▸ TASK DIRECTIONS
Pictures should be left out while the data beneath this task is written out word for word.

*** Opening of DATA TO USE ***

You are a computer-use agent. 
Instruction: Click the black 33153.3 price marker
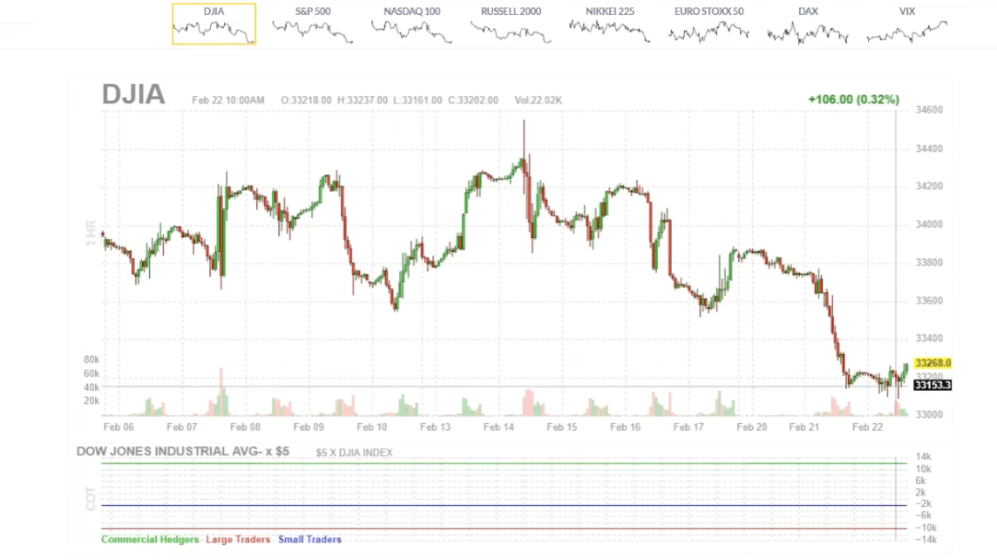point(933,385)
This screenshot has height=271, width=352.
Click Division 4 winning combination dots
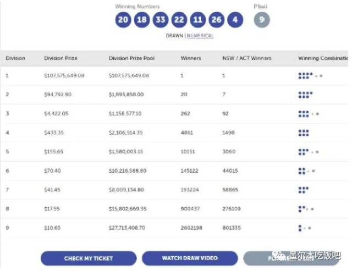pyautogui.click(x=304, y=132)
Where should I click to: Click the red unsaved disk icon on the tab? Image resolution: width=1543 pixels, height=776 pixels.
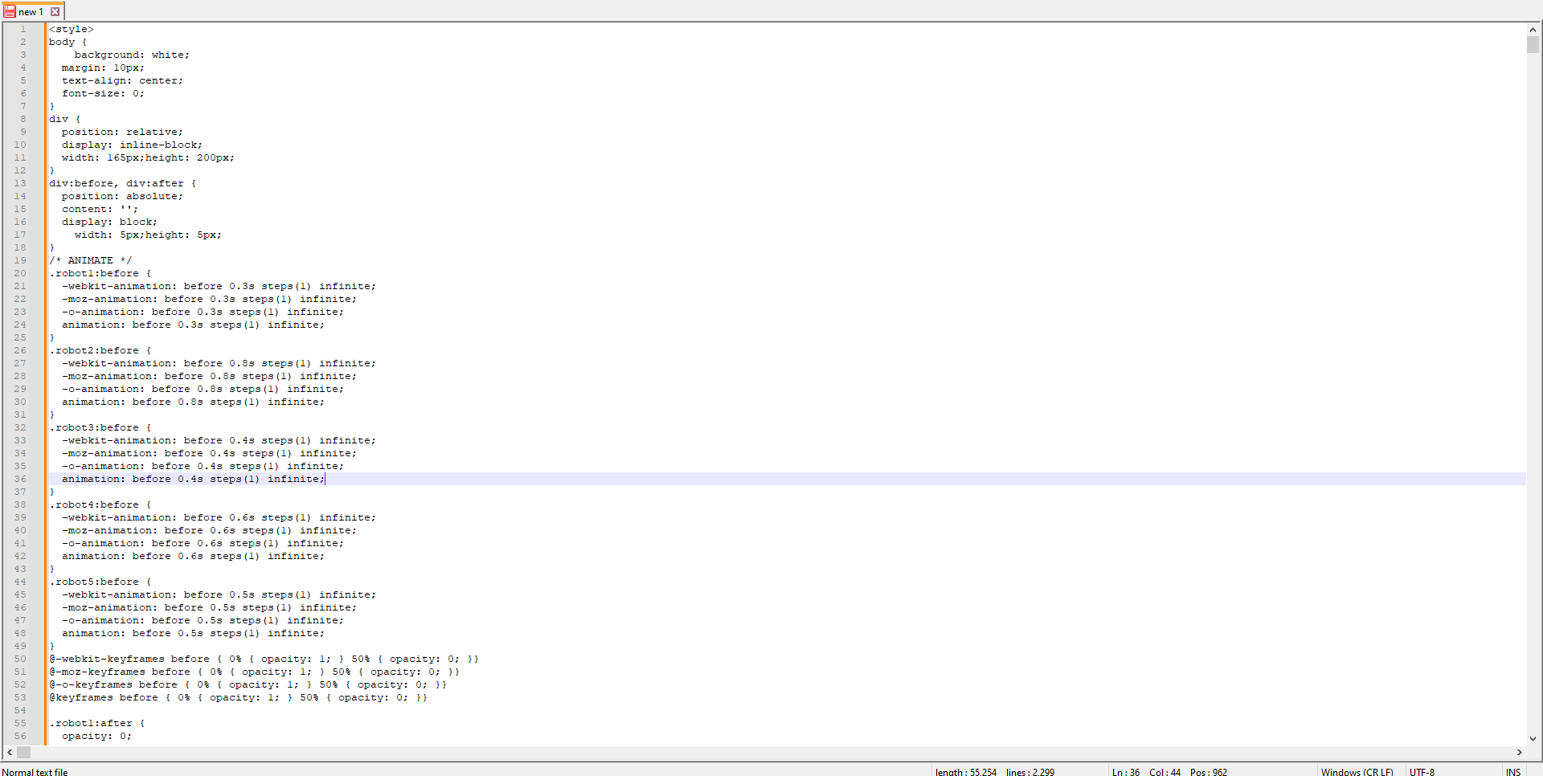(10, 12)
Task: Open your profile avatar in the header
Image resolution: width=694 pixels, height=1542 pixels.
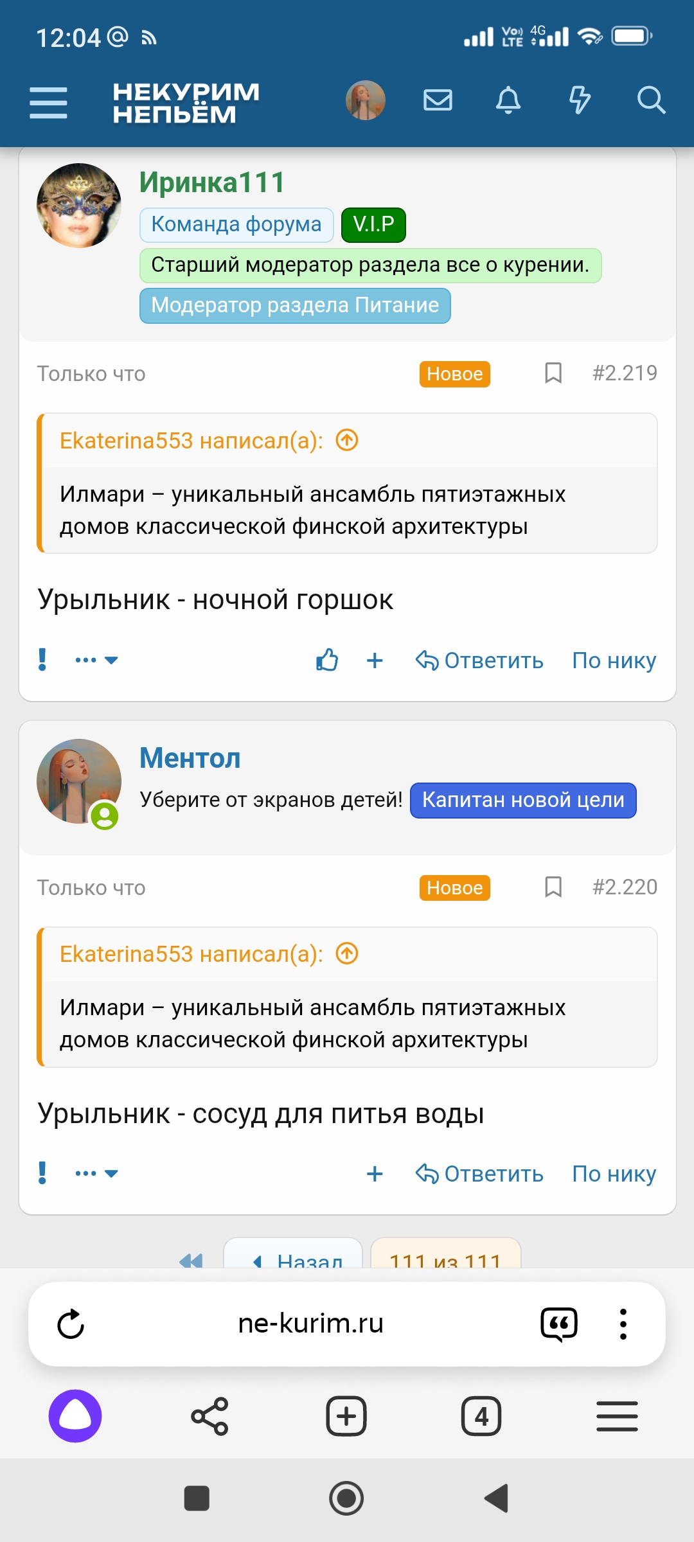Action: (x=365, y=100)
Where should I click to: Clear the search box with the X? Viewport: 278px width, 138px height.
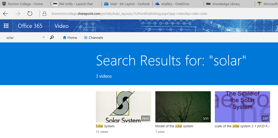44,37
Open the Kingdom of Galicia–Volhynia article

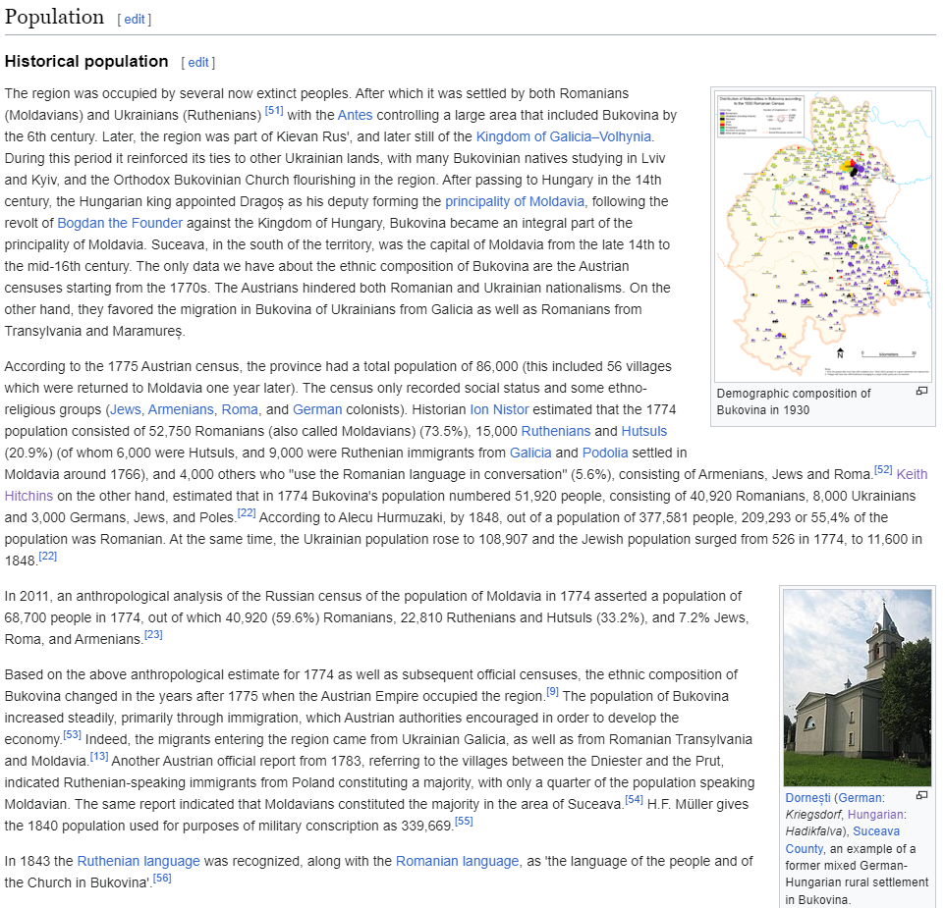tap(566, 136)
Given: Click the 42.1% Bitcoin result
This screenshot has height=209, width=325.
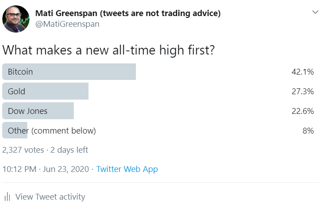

*** Close of DATA TO USE ***

▸ RESULT OF THE TASK
You are a computer-use agent. 
Instruction: Click the black 33153.3 price marker
point(933,385)
This screenshot has height=271, width=352.
Click Division 4 winning combination dots
pyautogui.click(x=304, y=132)
Where should I click to: Click the red unsaved disk icon on the tab? Image resolution: width=1543 pixels, height=776 pixels.
(10, 12)
Task: Open your profile avatar in the header
Image resolution: width=694 pixels, height=1542 pixels.
Action: (x=365, y=100)
Where should I click to: Clear the search box with the X? Viewport: 278px width, 138px height.
44,37
Open the Kingdom of Galicia–Volhynia article

tap(566, 136)
Given: Click the 42.1% Bitcoin result
This screenshot has height=209, width=325.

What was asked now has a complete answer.